== What is required ==
Pick out every line in the entries below that contains the string "name", and copy each one in full.

== Supplied records ==
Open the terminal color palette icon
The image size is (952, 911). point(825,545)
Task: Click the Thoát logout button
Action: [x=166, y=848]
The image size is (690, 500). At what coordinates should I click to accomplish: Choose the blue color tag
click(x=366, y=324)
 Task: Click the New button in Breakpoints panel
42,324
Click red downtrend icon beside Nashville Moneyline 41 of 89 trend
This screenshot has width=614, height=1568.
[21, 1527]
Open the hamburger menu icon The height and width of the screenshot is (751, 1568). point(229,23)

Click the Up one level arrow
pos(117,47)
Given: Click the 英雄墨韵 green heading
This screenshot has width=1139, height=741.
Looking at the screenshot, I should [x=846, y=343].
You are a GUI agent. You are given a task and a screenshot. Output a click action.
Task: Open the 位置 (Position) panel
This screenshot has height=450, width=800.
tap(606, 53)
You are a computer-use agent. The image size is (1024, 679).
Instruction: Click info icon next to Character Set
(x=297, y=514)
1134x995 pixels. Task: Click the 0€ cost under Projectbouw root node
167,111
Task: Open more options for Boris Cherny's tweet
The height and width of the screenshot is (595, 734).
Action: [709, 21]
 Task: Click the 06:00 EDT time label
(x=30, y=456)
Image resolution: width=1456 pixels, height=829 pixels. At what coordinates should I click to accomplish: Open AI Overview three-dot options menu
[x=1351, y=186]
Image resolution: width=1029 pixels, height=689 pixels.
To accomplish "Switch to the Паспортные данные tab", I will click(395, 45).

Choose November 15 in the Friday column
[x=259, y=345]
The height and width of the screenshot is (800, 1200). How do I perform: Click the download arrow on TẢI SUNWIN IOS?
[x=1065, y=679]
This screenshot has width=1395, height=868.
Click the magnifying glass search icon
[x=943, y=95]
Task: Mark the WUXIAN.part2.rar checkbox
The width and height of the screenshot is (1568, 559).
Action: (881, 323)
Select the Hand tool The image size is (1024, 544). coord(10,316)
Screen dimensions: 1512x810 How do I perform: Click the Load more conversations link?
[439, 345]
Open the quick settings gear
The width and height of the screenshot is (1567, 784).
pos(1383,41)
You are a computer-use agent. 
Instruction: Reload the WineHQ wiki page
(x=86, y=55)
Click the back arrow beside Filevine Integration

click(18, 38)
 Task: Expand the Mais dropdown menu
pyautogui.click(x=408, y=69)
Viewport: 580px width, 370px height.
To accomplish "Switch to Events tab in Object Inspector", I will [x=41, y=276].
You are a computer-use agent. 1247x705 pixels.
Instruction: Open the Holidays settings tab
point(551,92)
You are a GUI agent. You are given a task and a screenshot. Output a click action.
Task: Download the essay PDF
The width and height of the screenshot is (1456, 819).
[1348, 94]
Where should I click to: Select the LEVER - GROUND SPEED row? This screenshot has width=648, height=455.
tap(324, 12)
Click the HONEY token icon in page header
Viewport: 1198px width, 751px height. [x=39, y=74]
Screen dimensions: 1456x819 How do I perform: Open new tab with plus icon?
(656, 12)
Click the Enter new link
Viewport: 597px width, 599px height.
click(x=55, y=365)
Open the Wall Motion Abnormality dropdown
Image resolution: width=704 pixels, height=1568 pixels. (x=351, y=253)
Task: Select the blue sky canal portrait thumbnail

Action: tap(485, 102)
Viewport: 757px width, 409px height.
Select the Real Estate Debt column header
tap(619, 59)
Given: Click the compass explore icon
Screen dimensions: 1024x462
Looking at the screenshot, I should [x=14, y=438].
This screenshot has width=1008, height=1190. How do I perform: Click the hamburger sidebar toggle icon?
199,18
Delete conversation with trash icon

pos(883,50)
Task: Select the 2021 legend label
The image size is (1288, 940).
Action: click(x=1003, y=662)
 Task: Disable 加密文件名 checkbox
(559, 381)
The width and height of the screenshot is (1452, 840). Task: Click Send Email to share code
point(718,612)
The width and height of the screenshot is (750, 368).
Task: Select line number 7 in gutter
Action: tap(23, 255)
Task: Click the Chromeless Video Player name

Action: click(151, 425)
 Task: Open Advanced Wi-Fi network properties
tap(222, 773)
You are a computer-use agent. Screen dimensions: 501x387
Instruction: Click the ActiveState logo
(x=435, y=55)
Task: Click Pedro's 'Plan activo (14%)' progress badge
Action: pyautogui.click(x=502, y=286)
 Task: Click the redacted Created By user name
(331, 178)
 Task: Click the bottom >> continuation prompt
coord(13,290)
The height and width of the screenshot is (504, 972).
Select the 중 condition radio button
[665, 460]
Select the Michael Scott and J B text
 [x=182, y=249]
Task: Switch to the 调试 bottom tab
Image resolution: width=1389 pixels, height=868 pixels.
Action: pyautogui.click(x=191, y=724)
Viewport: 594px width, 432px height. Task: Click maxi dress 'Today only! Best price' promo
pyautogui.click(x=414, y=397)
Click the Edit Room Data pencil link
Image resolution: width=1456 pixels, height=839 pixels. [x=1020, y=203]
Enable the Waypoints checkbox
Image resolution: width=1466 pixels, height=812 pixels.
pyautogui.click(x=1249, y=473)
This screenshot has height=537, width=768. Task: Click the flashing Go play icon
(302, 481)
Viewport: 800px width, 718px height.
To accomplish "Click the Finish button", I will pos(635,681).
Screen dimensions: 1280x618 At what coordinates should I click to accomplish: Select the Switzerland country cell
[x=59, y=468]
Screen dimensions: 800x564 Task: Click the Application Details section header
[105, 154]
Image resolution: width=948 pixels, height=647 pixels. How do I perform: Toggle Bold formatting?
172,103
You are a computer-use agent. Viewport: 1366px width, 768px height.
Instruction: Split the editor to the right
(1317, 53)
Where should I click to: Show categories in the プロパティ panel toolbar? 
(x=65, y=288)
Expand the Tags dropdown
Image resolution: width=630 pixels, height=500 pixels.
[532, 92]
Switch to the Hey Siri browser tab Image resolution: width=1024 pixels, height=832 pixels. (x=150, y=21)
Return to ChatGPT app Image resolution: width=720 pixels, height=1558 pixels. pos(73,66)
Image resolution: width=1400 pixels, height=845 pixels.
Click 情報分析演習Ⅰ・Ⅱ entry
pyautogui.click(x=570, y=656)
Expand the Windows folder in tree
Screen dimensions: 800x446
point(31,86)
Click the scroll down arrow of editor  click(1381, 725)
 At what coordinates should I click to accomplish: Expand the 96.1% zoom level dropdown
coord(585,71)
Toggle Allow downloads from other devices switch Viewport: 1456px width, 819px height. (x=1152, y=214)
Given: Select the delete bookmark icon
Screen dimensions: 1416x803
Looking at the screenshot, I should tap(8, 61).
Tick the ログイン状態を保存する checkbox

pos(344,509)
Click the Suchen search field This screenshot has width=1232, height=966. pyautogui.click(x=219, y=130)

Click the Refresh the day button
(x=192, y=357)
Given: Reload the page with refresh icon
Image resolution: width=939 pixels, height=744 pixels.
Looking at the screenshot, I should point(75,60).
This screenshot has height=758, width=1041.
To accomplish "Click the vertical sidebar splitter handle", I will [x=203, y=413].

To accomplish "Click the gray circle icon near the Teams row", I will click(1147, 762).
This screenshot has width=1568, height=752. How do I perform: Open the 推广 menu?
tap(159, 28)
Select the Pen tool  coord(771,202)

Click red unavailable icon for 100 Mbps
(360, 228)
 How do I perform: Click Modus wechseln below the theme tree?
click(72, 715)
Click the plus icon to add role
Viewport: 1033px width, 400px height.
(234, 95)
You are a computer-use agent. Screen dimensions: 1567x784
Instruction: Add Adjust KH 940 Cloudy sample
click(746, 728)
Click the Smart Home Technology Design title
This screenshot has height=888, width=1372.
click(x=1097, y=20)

== Response to the task ==
Task: Click the Chromeless Video Player name
 Task: Click the redacted Created By user name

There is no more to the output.